Return the records exactly, from the first line through the "Screen dimensions: 553x408" line.

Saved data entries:
-*-

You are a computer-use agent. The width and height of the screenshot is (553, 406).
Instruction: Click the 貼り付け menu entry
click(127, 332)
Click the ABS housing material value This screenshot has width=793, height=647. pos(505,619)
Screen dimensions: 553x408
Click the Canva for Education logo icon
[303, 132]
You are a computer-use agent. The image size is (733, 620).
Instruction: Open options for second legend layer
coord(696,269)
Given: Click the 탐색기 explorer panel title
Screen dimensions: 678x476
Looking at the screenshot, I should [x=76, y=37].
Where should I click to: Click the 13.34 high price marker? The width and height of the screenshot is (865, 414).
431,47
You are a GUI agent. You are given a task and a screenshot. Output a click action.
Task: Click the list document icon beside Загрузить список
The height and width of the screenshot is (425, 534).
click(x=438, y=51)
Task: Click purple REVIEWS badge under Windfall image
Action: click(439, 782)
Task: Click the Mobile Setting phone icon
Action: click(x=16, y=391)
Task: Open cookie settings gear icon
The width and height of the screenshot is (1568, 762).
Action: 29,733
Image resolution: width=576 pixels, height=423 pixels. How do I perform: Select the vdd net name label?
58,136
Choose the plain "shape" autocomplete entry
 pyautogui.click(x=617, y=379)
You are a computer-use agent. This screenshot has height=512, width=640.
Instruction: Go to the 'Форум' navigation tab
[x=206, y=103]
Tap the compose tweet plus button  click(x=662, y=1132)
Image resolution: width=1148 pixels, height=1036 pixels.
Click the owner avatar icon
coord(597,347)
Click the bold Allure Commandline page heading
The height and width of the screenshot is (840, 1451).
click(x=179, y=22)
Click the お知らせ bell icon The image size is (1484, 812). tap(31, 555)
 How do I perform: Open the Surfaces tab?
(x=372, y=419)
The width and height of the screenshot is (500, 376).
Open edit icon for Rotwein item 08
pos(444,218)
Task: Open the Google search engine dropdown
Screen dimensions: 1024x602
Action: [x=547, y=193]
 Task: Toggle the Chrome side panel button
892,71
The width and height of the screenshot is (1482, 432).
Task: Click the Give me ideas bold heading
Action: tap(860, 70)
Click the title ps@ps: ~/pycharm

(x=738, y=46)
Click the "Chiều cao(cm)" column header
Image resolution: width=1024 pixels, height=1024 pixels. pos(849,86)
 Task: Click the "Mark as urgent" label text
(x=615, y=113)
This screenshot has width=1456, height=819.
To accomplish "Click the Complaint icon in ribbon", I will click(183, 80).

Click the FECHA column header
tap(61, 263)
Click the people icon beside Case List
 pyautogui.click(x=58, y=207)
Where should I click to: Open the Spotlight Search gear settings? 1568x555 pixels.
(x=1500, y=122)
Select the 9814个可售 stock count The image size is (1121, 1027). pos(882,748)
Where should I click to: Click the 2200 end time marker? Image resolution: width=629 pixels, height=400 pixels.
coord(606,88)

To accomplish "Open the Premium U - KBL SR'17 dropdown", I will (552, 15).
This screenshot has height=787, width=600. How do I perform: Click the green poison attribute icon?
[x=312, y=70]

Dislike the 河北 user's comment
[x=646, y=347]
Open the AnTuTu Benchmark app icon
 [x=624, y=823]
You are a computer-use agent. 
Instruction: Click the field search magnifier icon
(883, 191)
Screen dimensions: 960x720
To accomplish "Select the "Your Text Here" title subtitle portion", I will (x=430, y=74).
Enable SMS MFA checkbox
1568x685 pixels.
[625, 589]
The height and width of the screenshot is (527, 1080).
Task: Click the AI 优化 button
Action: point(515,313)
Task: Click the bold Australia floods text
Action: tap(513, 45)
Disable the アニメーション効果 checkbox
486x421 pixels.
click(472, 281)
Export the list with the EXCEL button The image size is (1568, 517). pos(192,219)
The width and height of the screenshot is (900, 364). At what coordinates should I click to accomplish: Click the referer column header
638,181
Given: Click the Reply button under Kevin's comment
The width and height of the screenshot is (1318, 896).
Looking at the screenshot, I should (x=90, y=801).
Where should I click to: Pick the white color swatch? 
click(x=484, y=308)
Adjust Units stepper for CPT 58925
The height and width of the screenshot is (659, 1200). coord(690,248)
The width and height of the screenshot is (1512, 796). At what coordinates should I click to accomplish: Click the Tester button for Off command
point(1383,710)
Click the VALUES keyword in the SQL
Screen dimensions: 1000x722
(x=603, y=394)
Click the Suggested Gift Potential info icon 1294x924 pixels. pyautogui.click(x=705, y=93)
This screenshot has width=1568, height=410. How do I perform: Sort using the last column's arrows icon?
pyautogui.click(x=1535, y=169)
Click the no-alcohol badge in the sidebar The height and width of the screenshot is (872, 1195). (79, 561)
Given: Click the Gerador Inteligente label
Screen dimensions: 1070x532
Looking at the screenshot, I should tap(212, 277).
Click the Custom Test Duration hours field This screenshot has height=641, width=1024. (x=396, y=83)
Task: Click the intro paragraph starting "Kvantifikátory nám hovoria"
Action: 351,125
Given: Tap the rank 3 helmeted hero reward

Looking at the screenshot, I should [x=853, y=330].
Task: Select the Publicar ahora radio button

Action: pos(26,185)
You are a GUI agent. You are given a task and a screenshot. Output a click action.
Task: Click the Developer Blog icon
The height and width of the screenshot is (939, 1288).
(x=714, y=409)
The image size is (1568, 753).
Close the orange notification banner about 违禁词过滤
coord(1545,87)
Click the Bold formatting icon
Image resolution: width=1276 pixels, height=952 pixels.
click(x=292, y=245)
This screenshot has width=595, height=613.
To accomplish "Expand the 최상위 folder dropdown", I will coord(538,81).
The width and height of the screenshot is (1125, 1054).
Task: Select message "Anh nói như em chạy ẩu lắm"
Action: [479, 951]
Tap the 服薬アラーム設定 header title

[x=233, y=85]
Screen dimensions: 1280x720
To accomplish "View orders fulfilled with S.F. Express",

-*-

_Result of the task_
You are a computer-use agent. The width and height of the screenshot is (553, 406).
Instruction: Click the 貼り付け menu entry
click(127, 332)
Click the ABS housing material value This screenshot has width=793, height=647. pos(505,619)
Screen dimensions: 553x408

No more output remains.